Best Way to View Generated Source of Webpage? - html

I'm looking for a tool that will give me the proper generated source including DOM changes made by AJAX requests for input into W3's validator. I've tried the following methods:
Web Developer Toolbar - Generates invalid source according to the doc-type (e.g. it removes the self closing portion of tags). Loses the doctype portion of the page.
Firebug - Fixes potential flaws in the source (e.g. unclosed tags).
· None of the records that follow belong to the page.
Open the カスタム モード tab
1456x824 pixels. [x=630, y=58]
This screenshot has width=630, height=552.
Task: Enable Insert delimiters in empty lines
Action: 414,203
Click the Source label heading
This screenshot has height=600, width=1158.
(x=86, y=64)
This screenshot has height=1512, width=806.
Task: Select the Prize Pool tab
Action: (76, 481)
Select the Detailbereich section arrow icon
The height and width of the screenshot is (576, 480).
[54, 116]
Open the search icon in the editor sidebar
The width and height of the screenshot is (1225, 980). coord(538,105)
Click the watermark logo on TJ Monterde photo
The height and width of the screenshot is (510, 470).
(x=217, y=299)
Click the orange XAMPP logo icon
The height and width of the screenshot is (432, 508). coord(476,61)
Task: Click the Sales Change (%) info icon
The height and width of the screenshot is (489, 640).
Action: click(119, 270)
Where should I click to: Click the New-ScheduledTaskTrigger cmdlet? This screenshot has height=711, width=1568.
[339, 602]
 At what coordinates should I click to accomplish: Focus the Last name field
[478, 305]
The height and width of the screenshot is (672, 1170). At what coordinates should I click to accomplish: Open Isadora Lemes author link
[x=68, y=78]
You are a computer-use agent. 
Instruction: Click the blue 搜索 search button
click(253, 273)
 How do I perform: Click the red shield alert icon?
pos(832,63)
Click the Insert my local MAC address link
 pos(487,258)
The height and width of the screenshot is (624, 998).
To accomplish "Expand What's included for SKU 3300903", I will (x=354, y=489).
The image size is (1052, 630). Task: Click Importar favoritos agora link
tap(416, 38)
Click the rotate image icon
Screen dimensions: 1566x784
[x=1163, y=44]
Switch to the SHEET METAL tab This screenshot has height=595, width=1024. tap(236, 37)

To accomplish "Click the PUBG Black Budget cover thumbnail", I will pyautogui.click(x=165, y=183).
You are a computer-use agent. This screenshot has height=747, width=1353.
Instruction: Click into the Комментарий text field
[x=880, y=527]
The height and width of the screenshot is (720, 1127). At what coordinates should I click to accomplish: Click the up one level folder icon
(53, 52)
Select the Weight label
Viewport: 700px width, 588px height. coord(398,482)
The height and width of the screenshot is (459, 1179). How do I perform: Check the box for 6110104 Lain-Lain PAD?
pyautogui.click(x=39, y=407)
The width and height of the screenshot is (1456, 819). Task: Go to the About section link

Also loses doctype portion of tags and injects the console which itself is invalid HTML.
IE Developer Toolbar - Generates invalid source according to the doc-type (e.g. it makes all tags uppercase, against XHTML spec).
Highlight + View Selection Source - Frequently difficult to get the entire page, also excludes doc-type.
Is there any program or add-on out there that will give me the exact current version of the source, without fixing or changing it in some way? So far, Firebug seems the best, but I worry it may fix some of my mistakes.
Solution
It turns out there is no exact solution to what I wanted as Justin explained. The best solution seems to be to validate the source inside of Firebug's console, even though it will contain some errors caused by Firebug. I'd also like to thank Forgotten Semicolon for explaining why "View Generated Source" doesn't match the actual source. If I could mark 2 best answers, I would.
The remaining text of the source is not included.